6
votes

I asked a question a little while ago (Python splitting unknown string by spaces and parentheses) which worked great until I had to change my way of thinking. I have still not grasped regex so I need some help with this.

If the user types this:

new test (test1 test2 test3) test "test5 test6"

I would like it to look like the output to the variable like this:

["new", "test", "test1 test2 test3", "test", "test5 test6"]

In other words if it is one word seperated by a space then split it from the next word, if it is in parentheses then split the whole group of words in the parentheses and remove them. Same goes for the quotation marks.

I currently am using this code which does not meet the above standard (From the answers in the link above):

>>>import re
>>>strs = "Hello (Test1 test2) (Hello1 hello2) other_stuff"
>>>[", ".join(x.split()) for x in re.split(r'[()]',strs) if x.strip()]
>>>['Hello', 'Test1, test2', 'Hello1, hello2', 'other_stuff']

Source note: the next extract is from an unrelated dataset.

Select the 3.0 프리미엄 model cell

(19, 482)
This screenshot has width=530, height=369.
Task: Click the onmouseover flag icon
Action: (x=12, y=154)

This works well but there is a problem, if you have this:

strs = "Hello Test (Test1 test2) (Hello1 hello2) other_stuff"

It combines the Hello and Test as one split instead of two.

It also doesn't allow the use of parentheses and quotation marks splitting at the same time.

5
have a look at greedy and non-greedy matching.XORcist
@möter Do you have a link to lead me to a tutorial? Most everything I find are questions about it that don't really help me and I can't read the python docs to well. If that's all that's left it will have to do.TrevorPeyton
Sorry, I misread the question. But here's a link to the official tutorial: docs.python.org/2/library/re.htmlXORcist

5 Answers

5
votes

The answer was simply:

re.findall('\[[^\]]*\]|\([^\)]*\)|\"[^\"]*\"|\S+',strs)
2
votes

This is pushing what regexps can do. Consider using pyparsing instead. It does recursive descent. For this task, you could use:

from pyparsing import *
import string, re

RawWord = Word(re.sub('[()" ]', '', string.printable))
Token = Forward()
Token << ( RawWord | 
           Group('"' + OneOrMore(RawWord) + '"') |
           Group('(' + OneOrMore(Token) + ')') )
Phrase = ZeroOrMore(Token)

Phrase.parseString(s, parseAll=True)

This is robust against strange whitespace and handles nested parentheticals. It's also a bit more readable than a large regexp, and therefore easier to tweak.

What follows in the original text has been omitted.